PATTERSON J.—The respondent is not in a position to complain even if no order was made. It seems that on the 23rd April, 1891 an order was made for the preliminary examination of the respondent and upon the 27th April he made an affidavit in support of a motion to postpone his examination in which he stated that it was absolutely necessary for him to be constantly in court to attend to the present election petition, and that; it would not be possible for him to appear to answer the interrogatories, and to attend to the present case in which his presence was necessary, before the closing of the session.
Now, looking at section 32, it enacts that if at any time it appears to the court or a judge that the respondent's presence at the trial is necessary such trial shall not be commenced during any session of Parliament. There is nothing said about an order. In this case, admitting that no order was made, the respondent swore that his presence was necessary. He cannot now say the trial should have been "proceeded with. He comes literally within the operation of the section, having made it appear that his presence was necessary at the trial. I am of opinion that under the circumstances of this case the time occupied by the session of Parliament should not be included in the computation of the delay for the commencement of the trial, and therefore that this appeal should be allowed.
Appeal allowed with costs.
Solicitors for appellant : Mercier, Beausoleil, Choquelte & Matineau.
Solicitors for respondent : Bisaillon, Brosseau & Lajoie.

> **Extracted material**
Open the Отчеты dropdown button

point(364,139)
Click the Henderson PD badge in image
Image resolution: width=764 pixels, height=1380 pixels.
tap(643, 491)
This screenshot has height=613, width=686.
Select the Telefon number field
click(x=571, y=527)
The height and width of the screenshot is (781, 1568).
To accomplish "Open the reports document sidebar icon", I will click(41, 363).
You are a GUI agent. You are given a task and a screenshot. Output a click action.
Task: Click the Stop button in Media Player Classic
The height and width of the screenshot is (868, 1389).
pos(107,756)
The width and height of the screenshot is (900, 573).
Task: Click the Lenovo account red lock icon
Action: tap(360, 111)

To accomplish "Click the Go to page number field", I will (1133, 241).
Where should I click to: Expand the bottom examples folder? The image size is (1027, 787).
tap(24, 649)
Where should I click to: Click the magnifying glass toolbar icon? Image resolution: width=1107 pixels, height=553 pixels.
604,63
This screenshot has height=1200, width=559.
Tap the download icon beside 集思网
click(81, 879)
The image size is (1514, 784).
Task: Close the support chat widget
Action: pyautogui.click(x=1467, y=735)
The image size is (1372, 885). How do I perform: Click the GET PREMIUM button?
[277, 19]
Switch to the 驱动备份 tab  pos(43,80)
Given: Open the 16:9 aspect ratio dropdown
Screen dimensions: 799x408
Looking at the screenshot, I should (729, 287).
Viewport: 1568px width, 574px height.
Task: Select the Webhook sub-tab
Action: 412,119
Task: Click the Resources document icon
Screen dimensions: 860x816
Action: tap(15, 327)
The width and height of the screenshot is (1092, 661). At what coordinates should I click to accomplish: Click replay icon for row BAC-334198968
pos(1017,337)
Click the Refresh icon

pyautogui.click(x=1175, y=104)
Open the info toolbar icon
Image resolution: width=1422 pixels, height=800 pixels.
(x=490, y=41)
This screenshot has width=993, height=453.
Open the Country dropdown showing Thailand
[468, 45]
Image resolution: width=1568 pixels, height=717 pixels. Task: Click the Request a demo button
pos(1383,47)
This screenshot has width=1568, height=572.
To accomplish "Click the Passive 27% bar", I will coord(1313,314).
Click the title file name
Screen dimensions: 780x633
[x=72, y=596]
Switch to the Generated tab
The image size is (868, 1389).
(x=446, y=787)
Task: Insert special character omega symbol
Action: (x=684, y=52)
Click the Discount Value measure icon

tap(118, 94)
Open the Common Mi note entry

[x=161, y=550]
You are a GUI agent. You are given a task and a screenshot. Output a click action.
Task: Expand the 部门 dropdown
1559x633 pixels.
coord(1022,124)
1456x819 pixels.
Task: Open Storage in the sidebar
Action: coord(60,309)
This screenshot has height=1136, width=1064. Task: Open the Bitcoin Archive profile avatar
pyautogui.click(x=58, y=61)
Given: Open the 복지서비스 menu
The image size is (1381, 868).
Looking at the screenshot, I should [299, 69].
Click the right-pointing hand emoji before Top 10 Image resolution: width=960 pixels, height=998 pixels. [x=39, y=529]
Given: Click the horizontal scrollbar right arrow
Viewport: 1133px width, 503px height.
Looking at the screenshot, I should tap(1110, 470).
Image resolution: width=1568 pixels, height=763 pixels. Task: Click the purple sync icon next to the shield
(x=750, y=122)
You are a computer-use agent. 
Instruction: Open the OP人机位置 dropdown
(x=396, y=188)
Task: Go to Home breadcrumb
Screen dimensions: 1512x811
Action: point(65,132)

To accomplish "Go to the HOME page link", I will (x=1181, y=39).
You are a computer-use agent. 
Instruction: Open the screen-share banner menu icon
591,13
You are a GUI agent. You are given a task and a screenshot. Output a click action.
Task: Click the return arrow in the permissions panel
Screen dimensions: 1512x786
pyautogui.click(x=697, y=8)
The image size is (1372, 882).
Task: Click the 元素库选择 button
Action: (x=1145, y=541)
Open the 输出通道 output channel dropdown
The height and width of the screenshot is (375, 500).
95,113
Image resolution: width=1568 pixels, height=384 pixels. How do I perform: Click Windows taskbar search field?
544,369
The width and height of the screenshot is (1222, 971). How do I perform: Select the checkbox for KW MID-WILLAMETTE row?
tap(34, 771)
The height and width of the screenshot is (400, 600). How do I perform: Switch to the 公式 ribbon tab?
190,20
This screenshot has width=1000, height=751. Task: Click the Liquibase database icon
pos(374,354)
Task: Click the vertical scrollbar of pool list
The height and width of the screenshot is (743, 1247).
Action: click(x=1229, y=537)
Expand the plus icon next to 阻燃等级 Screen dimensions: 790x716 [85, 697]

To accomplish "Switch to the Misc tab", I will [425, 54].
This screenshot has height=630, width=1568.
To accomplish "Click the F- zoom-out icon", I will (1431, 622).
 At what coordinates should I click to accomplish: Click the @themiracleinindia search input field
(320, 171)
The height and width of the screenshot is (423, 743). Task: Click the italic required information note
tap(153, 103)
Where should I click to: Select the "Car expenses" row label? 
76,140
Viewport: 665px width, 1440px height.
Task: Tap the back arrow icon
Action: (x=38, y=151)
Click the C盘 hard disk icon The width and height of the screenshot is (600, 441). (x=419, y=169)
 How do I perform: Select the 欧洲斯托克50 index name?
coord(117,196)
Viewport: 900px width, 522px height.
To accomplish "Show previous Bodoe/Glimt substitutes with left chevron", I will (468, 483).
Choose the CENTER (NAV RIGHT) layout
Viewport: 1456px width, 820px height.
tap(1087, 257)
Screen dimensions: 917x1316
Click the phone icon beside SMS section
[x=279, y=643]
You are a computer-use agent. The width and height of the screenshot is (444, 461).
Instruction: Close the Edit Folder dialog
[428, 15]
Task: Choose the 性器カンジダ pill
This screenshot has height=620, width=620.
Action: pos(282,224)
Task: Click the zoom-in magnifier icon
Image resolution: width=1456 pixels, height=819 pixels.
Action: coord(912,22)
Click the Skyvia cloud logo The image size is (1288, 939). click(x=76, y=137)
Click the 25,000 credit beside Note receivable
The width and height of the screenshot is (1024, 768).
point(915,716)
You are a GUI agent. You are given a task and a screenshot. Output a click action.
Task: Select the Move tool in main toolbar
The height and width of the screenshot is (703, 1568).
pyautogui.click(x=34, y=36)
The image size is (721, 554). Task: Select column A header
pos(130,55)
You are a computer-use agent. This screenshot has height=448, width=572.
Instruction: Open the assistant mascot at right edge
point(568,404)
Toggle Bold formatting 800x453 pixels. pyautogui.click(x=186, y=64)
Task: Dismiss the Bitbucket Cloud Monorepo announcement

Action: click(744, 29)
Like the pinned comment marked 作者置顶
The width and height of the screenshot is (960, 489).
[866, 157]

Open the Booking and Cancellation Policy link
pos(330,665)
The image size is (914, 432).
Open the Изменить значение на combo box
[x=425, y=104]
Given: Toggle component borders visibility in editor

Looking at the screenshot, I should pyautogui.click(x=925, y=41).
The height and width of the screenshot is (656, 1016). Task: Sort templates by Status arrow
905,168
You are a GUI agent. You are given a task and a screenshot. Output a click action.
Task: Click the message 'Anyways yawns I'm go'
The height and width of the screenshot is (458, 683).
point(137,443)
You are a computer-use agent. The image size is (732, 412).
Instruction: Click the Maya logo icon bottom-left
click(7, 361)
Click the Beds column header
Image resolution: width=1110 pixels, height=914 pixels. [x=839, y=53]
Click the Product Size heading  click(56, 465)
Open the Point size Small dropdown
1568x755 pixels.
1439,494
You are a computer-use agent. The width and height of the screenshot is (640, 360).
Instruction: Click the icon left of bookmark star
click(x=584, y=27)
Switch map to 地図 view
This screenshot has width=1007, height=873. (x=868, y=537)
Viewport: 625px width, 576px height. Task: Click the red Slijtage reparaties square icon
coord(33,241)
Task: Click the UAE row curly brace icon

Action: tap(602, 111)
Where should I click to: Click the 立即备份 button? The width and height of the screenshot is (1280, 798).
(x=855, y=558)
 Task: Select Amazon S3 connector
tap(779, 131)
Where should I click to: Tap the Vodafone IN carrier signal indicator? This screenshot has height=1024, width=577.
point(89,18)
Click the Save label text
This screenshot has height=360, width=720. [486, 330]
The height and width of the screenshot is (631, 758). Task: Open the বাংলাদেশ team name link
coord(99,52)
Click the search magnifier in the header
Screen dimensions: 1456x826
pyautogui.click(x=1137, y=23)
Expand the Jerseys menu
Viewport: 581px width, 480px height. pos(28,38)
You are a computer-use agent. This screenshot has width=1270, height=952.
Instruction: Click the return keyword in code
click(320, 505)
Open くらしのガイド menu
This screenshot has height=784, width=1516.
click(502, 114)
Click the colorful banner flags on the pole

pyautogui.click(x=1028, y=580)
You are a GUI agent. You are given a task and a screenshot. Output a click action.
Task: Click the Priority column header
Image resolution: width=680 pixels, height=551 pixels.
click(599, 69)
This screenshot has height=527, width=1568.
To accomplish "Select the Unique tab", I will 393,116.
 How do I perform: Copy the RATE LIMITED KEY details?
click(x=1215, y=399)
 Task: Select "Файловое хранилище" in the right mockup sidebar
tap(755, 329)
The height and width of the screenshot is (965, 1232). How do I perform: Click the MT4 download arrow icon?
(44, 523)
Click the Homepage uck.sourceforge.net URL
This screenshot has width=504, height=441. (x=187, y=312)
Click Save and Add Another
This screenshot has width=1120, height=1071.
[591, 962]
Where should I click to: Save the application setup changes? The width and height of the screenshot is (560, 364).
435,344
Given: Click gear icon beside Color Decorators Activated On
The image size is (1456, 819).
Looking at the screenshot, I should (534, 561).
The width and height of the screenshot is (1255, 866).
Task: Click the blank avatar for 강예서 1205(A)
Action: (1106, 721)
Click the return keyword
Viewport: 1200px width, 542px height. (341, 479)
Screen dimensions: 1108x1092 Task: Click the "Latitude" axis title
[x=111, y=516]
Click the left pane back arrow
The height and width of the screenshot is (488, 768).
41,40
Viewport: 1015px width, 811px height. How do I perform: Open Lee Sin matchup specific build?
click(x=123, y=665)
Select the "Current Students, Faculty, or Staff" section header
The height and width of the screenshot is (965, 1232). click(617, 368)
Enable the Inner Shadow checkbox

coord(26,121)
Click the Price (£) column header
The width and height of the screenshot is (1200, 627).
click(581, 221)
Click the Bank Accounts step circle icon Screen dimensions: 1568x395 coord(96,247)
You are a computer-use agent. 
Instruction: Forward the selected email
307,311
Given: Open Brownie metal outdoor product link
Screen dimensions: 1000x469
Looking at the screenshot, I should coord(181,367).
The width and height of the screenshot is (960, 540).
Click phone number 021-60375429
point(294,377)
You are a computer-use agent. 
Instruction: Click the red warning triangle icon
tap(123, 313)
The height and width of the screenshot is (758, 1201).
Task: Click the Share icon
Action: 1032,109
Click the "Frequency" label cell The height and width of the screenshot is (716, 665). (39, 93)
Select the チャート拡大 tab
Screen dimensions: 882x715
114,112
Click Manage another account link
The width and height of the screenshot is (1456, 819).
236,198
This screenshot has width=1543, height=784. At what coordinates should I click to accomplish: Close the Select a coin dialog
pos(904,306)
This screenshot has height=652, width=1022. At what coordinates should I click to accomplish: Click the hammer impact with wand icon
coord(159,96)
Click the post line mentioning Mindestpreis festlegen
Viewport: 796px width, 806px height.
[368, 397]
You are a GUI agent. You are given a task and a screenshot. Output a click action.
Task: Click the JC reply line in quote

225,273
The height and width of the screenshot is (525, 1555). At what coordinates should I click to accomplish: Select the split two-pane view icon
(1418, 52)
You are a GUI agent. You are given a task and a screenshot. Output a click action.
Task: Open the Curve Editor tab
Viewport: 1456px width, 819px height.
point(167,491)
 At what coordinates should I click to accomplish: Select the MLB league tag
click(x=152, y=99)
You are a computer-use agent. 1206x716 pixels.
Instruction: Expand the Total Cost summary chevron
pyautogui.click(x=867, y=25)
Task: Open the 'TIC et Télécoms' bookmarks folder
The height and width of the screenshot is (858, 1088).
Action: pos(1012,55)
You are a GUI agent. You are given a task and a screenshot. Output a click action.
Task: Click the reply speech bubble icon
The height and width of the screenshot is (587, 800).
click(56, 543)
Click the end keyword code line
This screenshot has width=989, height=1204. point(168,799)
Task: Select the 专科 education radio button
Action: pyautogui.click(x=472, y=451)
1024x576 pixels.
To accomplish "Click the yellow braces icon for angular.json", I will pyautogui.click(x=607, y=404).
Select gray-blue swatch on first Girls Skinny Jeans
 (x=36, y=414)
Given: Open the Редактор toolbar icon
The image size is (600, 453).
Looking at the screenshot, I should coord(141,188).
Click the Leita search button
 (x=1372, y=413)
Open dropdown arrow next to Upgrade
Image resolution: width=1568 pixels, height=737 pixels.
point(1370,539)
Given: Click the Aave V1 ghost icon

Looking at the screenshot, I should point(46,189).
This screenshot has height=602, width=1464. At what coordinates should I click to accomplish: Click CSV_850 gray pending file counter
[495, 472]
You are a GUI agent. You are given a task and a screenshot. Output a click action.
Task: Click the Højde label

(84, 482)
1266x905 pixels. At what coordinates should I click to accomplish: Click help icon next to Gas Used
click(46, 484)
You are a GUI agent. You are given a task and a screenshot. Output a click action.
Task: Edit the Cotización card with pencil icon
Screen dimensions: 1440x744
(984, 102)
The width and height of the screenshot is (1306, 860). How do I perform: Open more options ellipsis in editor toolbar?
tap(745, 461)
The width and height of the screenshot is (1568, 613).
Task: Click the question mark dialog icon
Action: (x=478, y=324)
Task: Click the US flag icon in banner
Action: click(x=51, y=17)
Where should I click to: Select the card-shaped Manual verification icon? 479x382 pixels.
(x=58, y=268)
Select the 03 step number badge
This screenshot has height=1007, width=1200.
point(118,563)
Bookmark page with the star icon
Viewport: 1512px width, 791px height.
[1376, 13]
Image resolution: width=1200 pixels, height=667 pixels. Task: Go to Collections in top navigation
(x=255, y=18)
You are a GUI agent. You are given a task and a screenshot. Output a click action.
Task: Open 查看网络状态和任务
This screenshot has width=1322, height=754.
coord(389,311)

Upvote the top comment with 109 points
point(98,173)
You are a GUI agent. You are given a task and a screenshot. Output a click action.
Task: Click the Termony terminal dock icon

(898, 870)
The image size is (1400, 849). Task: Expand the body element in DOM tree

> **What you will do**
(A) Translate this sentence from the judgment into French: "There is nothing said about an order."
(B) From the records, copy out the part that opens with the line containing "The height and width of the screenshot is (965, 1232). How" and closes with the line containing "coord(26,121)", keeping both of those lines.
The judgment and the records are separate material with no connection to each other.

> **Full answers**
(A) Rien n'est dit au sujet d'une ordonnance.

(B)
The height and width of the screenshot is (965, 1232). How do I perform: Click the MT4 download arrow icon?
(44, 523)
Click the Homepage uck.sourceforge.net URL
This screenshot has width=504, height=441. (x=187, y=312)
Click Save and Add Another
This screenshot has width=1120, height=1071.
[591, 962]
Where should I click to: Save the application setup changes? The width and height of the screenshot is (560, 364).
435,344
Given: Click gear icon beside Color Decorators Activated On
The image size is (1456, 819).
Looking at the screenshot, I should (534, 561).
The width and height of the screenshot is (1255, 866).
Task: Click the blank avatar for 강예서 1205(A)
Action: (1106, 721)
Click the return keyword
Viewport: 1200px width, 542px height. (341, 479)
Screen dimensions: 1108x1092 Task: Click the "Latitude" axis title
[x=111, y=516]
Click the left pane back arrow
The height and width of the screenshot is (488, 768).
41,40
Viewport: 1015px width, 811px height. How do I perform: Open Lee Sin matchup specific build?
click(x=123, y=665)
Select the "Current Students, Faculty, or Staff" section header
The height and width of the screenshot is (965, 1232). click(617, 368)
Enable the Inner Shadow checkbox

coord(26,121)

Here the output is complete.